Critically acclaimed designer Marloes ten Bhömer produces shoes that are both provocative and otherworldly. Her work fuses artistic and technological experiment in order to discover shoes anew. Ten Bhömer’s work has been exhibited in museums and galleries internationally and she gives lectures about her work worldwide. She takes on challenging commissions from galleries and private clients.
“If the key commandment of glamorous, upscale shoe design for women is to amplify and exaggerate the curves of the human foot, ten Bhömer’s shoes are riotous and sensuous sinners” Shumon Basar, design and architecture critic.
Materials: Stainless steel and leather/ The MARLOESTENBHÖMER™ leather-mâché technique is a leather laminating technique, which abolishes the use of a shoe upper pattern and allows for a varied wall thickness of the shoe. Redmâchéshoe uses rather big sheets of leather, defining the heel and abstracting the toe. The heel is a reinforced sheet of leather, attached to the side of the shoe curving down underneath the heel of the foot.
Materials: Vegetable tanned leather and carbon fibre/ Sections of vegetable tanned leather, pre-formed on a variety of shoe lasts (mould that is shaped in the form of an abstracted foot), are cut and assembled to create a fractured shoe.

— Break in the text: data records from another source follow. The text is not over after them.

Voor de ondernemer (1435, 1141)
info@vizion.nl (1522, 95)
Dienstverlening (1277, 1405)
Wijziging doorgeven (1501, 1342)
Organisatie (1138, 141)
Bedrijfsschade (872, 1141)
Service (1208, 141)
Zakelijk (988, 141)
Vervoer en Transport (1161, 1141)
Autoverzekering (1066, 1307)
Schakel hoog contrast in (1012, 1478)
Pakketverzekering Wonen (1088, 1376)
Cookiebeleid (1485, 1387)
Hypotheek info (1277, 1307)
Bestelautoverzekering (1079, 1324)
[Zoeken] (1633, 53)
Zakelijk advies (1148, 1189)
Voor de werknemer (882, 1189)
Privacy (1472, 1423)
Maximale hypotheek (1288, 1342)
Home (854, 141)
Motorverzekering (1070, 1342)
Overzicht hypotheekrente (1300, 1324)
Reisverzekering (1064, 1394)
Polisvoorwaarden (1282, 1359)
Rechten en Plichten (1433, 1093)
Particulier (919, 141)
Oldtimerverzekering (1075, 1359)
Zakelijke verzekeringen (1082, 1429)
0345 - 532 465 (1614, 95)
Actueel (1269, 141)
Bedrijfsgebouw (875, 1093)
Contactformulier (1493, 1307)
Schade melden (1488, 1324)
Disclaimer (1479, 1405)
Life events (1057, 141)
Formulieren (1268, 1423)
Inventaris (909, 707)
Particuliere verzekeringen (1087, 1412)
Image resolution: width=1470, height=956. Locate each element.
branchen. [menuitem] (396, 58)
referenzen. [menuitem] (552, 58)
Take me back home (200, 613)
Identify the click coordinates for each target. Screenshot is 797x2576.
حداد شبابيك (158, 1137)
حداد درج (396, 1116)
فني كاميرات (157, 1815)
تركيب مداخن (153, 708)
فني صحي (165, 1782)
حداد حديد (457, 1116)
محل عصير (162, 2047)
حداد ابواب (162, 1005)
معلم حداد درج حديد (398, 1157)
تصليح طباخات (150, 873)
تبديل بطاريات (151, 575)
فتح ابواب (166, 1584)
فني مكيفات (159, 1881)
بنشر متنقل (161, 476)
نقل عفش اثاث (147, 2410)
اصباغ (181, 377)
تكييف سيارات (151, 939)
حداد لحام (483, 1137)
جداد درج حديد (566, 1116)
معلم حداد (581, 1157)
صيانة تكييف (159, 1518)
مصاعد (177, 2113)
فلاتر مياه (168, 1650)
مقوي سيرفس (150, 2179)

Even though its form is distorted, one can still recover the shapes of the lasts that the parts were constructed on initially.
left: Carbonfibreshoe #1
Materials: Carbon fibre/ Shoes constructed from carbon fibre. The heels are placed on the side of the shoe, forcing the weight of the body to distribute of from side to side when walking.
Materials: Leather/ Study that explores the possible formal qualities when producing “Noheelsshoe” in rotating mould. Rotational moulding is a process in which a negative mould is filled with a small amount liquid and as the mould starts to rotate, this material solidifies against the inner walls of the mould, forming a shell, a hollow form.